DÜNYA ÖNÜNÜZDEN AKIYOR
Monaco küçük bir yer olunca yapacaklarınız sınırlı gibi görünebilir. Ama kendinize orayı merkez seçerek, yakın çevredeki görülesi yerlere günübirlik kaçışlar gerçekleştirebilirsiniz. Canınız bir şey yapmak istemiyorsa, içlerinde birbirinden güzel restoranlar ve kafelerin bulunduğu otelinizde vakit geçirebilirsiniz. Sahilde yürüyüş yapabilirsiniz. Akşam en şık restoranlarda yerinizi ayırtıp dünya lezzetlerinin peşinde koşabilirsiniz. Casinolarda nasıl hayatların yaşandığına tanıklık edebilirsiniz. Yok ben sabit kalayım diyorsanız, gün boyu Cafe de Paris'de hiç sıkılmadan oturabilirsiniz. Siz orada otururken, bütün dünya önünüzden akar... En lüks otobilller geçer önünüzden... Şaşkın turistler geçer... Dünyaca ünlü isimleri her an görebilirsiniz. Hatta Türkiye'den birilerine de rastlamanız olası. Ve alışveriş... Dünyanın en önemli markaları elinizin altındadır... Kendinizi kaptırırsanız, bütçeyi zorlarsınız... Ve kişisel bir not... İlk gençlik yıllarımda heyecanla Fransız dergilerinin Türkiye'ye gelmesini beklerdim. Prenses Caroline ile Prenses Stephanie'nin hayatları çağdaş bir peri masalı gibi gelirdi bana... Sonra aile içinde yaşanan olaylar, hayatın o kadar da toz pembe olmadığını gösterdi bize de onlara da... Gül Balosu'nda Prenses Caroline'i görünce bütün bunları hatırladım.
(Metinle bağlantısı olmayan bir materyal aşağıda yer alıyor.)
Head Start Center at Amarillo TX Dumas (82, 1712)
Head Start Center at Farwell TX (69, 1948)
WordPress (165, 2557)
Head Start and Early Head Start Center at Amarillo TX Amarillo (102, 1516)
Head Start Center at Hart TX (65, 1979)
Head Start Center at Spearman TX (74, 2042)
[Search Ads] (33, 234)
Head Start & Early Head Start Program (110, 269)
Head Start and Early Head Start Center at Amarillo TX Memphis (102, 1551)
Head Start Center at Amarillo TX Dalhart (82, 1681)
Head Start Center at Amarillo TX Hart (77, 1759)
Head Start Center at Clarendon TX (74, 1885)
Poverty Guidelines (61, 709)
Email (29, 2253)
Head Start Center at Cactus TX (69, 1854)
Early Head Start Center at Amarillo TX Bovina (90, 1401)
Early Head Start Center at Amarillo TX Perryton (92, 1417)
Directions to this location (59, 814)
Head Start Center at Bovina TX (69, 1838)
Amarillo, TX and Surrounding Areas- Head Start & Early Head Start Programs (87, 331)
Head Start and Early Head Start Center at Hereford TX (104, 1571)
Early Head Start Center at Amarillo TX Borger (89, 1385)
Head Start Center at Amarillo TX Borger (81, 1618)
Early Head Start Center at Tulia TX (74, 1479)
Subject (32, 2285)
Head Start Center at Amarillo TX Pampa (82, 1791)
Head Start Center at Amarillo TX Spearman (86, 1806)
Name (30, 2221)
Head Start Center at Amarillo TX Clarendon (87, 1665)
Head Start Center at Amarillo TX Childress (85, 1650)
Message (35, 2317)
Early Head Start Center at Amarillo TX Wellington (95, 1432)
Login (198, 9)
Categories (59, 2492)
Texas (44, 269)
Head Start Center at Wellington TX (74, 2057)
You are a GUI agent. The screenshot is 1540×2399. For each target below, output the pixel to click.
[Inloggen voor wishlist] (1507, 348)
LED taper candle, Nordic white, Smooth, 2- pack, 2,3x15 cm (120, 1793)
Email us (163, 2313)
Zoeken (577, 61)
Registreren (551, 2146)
Sonra dünyalar güzeli kızı Prenses Charlotte ve oğlu Prens Andrea Casiraghi'yi görünce 'bu masal devam etmeli'nin gerekliliğini anladım. Çünkü Monaco, kraliyet ailesinin gücü ve popülaritesi ile yükselen ve parlayan bir ülke...
HALKA AÇIK ŞİRKET
1863 yılında Monaco Prensi Charles 3 tarafından kurulan La Société des Bains de Mer'in yüzde 69'u Monako Prensliği'ne ait. Yüzde 31'i ise Paris borsasında halka açık bir şirket. Bünyesinde dört lüks otel var: Hotel de Paris, Hermitage Hotel, Monte Carlo Bay Hotel ve Monte Carlo Beach Otel. Şirkete ait dört casino, 32 lüks restoran (Aralarında Louis XV Alain Ducasse, Le Vistamar, Buddha Bar, Cafe de Paris de var) ve birbirinden ünlü gece kulüpleri de bulunuyor.